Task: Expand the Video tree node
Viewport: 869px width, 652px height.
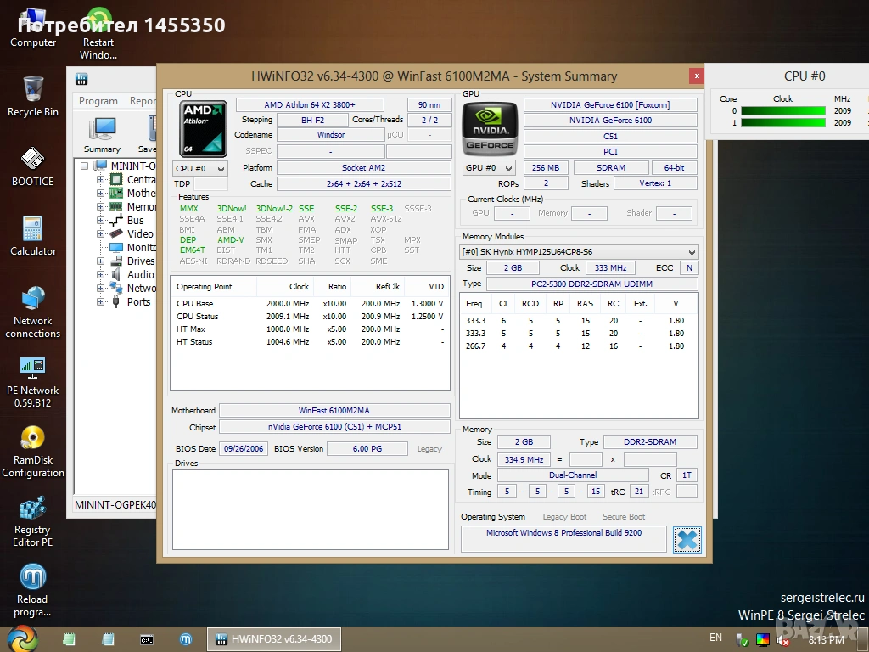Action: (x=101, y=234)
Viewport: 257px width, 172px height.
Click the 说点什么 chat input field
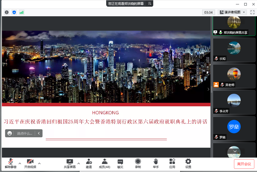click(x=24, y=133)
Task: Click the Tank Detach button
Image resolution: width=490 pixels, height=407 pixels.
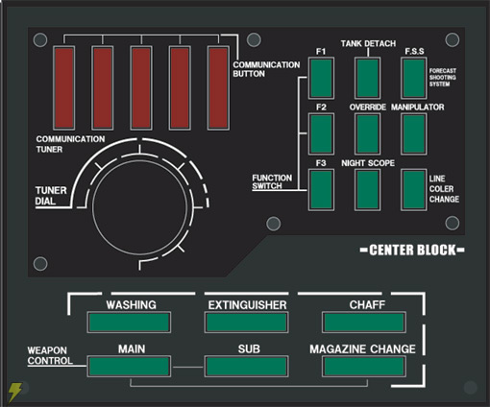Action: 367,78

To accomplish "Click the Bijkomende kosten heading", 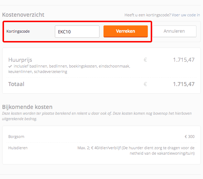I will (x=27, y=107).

----

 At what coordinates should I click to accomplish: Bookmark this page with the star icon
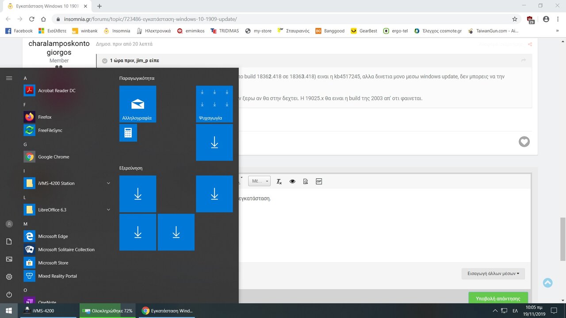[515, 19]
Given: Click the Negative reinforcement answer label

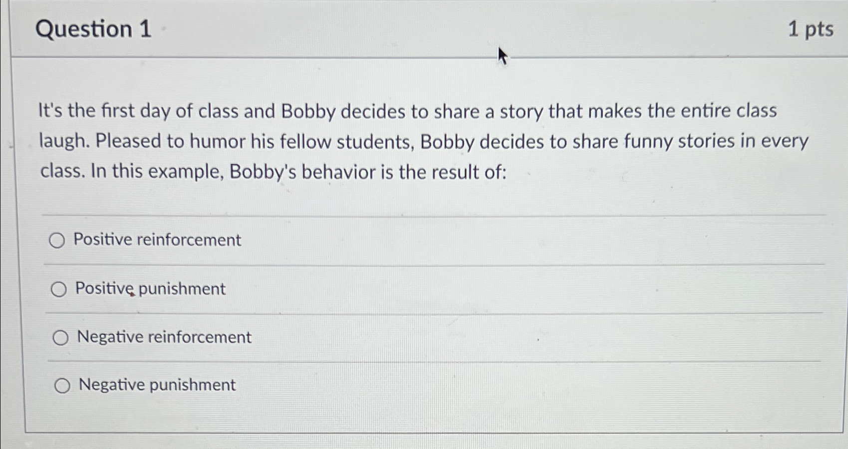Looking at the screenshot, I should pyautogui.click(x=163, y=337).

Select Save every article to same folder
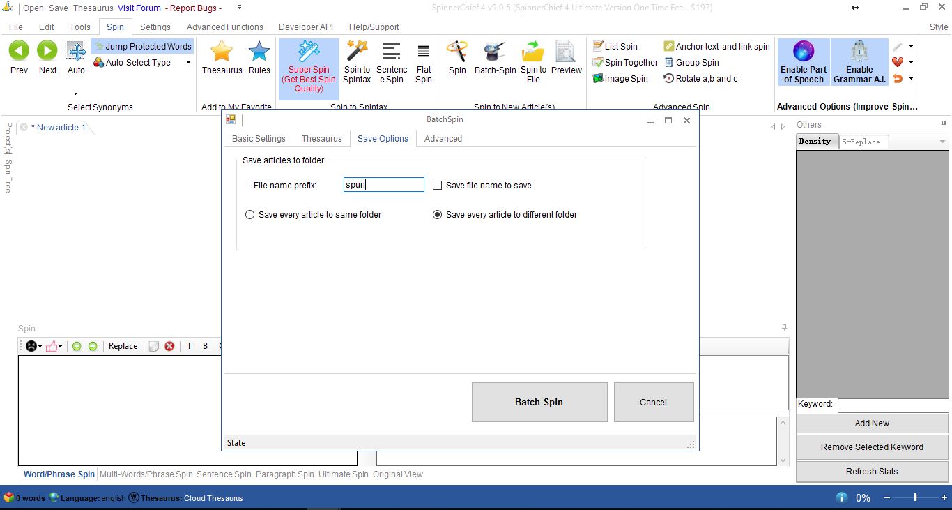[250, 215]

----

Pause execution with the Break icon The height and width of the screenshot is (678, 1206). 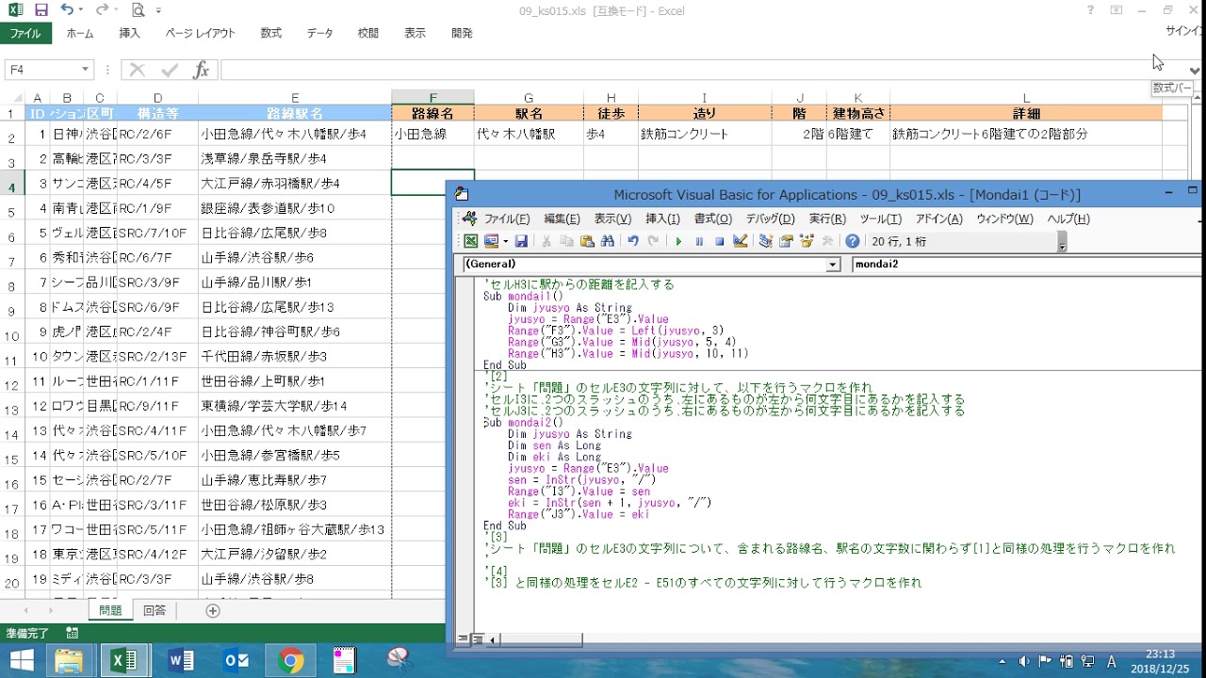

----

• _Requirement_: Could you say how many lines in the listing contain the string "Task"? Only the number, please.

• _Expected answer_: 2